Information provided:
——

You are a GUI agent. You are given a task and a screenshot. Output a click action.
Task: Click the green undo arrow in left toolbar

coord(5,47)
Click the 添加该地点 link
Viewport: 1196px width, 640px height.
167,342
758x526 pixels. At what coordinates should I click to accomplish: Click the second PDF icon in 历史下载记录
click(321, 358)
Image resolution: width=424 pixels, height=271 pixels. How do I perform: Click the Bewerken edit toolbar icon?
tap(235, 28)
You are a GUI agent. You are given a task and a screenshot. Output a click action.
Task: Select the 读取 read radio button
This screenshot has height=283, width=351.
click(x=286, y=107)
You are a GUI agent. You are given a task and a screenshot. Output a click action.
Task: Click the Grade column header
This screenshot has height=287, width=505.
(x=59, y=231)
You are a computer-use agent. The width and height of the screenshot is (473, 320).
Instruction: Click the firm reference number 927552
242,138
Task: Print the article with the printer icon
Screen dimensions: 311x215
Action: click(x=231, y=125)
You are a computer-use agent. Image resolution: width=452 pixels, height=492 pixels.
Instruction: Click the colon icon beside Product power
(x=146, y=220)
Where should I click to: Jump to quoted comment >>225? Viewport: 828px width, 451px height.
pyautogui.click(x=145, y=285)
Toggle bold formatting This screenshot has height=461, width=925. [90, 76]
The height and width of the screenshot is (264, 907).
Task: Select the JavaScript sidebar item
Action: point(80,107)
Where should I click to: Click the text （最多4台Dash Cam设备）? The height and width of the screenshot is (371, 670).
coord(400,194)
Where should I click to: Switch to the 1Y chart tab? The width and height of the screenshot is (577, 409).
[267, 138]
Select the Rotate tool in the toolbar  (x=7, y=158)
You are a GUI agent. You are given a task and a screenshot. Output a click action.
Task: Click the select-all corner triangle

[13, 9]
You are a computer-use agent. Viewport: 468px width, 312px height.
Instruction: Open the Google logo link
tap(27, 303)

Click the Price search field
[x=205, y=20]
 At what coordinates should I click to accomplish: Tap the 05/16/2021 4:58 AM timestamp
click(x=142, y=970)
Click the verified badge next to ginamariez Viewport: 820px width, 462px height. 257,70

——

What to produce:
Could you write out all of the data again, exactly as given?

Result of the exercise:
You are a GUI agent. You are given a task and a screenshot. Output a click action.
Task: Click the green undo arrow in left toolbar

coord(5,47)
Click the 添加该地点 link
Viewport: 1196px width, 640px height.
167,342
758x526 pixels. At what coordinates should I click to accomplish: Click the second PDF icon in 历史下载记录
click(321, 358)
Image resolution: width=424 pixels, height=271 pixels. How do I perform: Click the Bewerken edit toolbar icon?
tap(235, 28)
You are a GUI agent. You are given a task and a screenshot. Output a click action.
Task: Select the 读取 read radio button
This screenshot has height=283, width=351.
click(x=286, y=107)
You are a GUI agent. You are given a task and a screenshot. Output a click action.
Task: Click the Grade column header
This screenshot has height=287, width=505.
(x=59, y=231)
You are a computer-use agent. The width and height of the screenshot is (473, 320).
Instruction: Click the firm reference number 927552
242,138
Task: Print the article with the printer icon
Screen dimensions: 311x215
Action: click(x=231, y=125)
You are a computer-use agent. Image resolution: width=452 pixels, height=492 pixels.
Instruction: Click the colon icon beside Product power
(x=146, y=220)
Where should I click to: Jump to quoted comment >>225? Viewport: 828px width, 451px height.
pyautogui.click(x=145, y=285)
Toggle bold formatting This screenshot has height=461, width=925. [90, 76]
The height and width of the screenshot is (264, 907).
Task: Select the JavaScript sidebar item
Action: point(80,107)
Where should I click to: Click the text （最多4台Dash Cam设备）? The height and width of the screenshot is (371, 670).
coord(400,194)
Where should I click to: Switch to the 1Y chart tab? The width and height of the screenshot is (577, 409).
[267, 138]
Select the Rotate tool in the toolbar  (x=7, y=158)
You are a GUI agent. You are given a task and a screenshot. Output a click action.
Task: Click the select-all corner triangle

[13, 9]
You are a computer-use agent. Viewport: 468px width, 312px height.
Instruction: Open the Google logo link
tap(27, 303)

Click the Price search field
[x=205, y=20]
 At what coordinates should I click to accomplish: Tap the 05/16/2021 4:58 AM timestamp
click(x=142, y=970)
Click the verified badge next to ginamariez Viewport: 820px width, 462px height. 257,70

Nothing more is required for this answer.